Emergenza profughi, Berlusconi: ''No a rimpatri massicci in Tunisia''

Emergenza profughi, Berlusconi: ''No a rimpatri massicci in Tunisia''

Emergenza profughi, Berlusconi: ''No a rimpatri massicci in Tunisia''

ROMA - No a rimpatri massicci in Tunisia, perché sarebbero destabilizzanti per la nuova democrazia. E' quanto avrebbe affermato il presidente del Consiglio, Silvio Berlusconi, durante la cabina a Palazzo Chigi tra governo ed enti locali per affrontare l'emergenza immigrazione.
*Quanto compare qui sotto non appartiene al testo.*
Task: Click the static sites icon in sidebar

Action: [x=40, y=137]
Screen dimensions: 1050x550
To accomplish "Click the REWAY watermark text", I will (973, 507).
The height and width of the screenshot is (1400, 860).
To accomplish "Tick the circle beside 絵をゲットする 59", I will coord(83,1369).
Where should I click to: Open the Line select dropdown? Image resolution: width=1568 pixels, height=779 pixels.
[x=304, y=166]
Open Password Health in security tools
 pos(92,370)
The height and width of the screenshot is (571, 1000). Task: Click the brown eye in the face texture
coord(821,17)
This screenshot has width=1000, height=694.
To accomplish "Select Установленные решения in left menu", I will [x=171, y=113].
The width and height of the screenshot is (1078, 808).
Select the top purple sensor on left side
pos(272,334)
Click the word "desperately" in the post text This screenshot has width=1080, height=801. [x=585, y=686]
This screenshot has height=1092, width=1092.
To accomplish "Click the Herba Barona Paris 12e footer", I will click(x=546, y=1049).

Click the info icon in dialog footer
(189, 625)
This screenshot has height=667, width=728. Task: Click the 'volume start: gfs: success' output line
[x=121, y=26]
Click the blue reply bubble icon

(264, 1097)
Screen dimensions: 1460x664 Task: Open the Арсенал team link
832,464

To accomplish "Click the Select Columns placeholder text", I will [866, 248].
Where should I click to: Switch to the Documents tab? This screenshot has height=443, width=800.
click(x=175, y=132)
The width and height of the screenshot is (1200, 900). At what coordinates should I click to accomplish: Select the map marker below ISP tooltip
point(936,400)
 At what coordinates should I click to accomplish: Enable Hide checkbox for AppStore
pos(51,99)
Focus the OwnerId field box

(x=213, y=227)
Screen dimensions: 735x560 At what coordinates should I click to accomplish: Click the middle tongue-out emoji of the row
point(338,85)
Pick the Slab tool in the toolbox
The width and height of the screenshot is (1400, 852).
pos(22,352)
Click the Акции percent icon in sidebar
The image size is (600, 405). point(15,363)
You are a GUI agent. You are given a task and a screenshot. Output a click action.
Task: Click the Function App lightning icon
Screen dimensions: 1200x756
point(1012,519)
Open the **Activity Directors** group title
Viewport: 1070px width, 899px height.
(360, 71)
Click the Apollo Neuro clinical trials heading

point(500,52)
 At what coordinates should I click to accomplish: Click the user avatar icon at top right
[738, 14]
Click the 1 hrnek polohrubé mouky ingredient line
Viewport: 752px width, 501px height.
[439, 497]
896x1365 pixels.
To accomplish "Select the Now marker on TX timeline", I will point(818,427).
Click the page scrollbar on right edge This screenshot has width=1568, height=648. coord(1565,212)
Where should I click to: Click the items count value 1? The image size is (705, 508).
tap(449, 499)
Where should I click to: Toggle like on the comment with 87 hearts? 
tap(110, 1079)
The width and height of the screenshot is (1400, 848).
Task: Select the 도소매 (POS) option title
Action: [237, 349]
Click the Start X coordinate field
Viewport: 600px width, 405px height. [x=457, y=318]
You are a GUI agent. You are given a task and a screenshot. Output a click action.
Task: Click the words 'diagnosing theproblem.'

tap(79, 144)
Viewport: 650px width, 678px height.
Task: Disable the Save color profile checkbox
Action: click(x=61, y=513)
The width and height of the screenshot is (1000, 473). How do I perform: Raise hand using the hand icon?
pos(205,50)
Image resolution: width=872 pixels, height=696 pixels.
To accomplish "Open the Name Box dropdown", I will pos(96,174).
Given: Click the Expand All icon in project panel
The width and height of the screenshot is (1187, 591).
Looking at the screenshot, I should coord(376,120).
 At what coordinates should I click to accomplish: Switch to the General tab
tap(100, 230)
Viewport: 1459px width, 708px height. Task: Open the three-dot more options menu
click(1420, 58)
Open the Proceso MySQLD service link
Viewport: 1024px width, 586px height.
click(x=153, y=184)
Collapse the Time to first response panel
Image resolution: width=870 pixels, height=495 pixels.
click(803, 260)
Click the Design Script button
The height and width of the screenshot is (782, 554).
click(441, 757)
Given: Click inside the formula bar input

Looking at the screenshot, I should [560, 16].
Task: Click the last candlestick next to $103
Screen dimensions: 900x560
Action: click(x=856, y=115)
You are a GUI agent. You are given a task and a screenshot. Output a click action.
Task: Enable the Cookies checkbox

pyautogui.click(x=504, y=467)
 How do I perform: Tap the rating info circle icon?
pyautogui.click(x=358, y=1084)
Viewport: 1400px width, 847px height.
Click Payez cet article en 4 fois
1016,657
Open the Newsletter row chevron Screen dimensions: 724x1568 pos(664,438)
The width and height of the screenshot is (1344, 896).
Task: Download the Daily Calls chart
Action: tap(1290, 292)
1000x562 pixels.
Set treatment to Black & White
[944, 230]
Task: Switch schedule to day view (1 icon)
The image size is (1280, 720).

Il premier ha invitato le regione ad accogliere un numero di migranti proporzionale alla popolazione, facendo appello affinchè si accolga la generalità di migranti e non solo quelli con status di profughi.

 

Berlusconi ha inoltre spiegato, a quanto si apprende, che sono pronte 7mila tende per essere montate in 48 ore su tutto il territorio nazionale per ospitare gli immigrati che verranno imbarcati da Lampedusa. Le Regioni hanno presentato una controproposta al governo, respingendo il 'modello tendopoli' proposto da Berlusconi.

 

I governatori hanno chiesto una "accoglienza morbida", distribuiti sul territorio, e non attraverso le tendopoli che porrebbero, hanno sottolineato i presidenti, problemi legati alla stagione calda imminente e alla gestione della sicurezza. Il tutto è comunque collegato all'esito del vertice a Tunisi e alla verifica della disponibilità della Tunisia ad accogliere 100 persone al giorno, che è l'obiettivo del governo Berlusconi.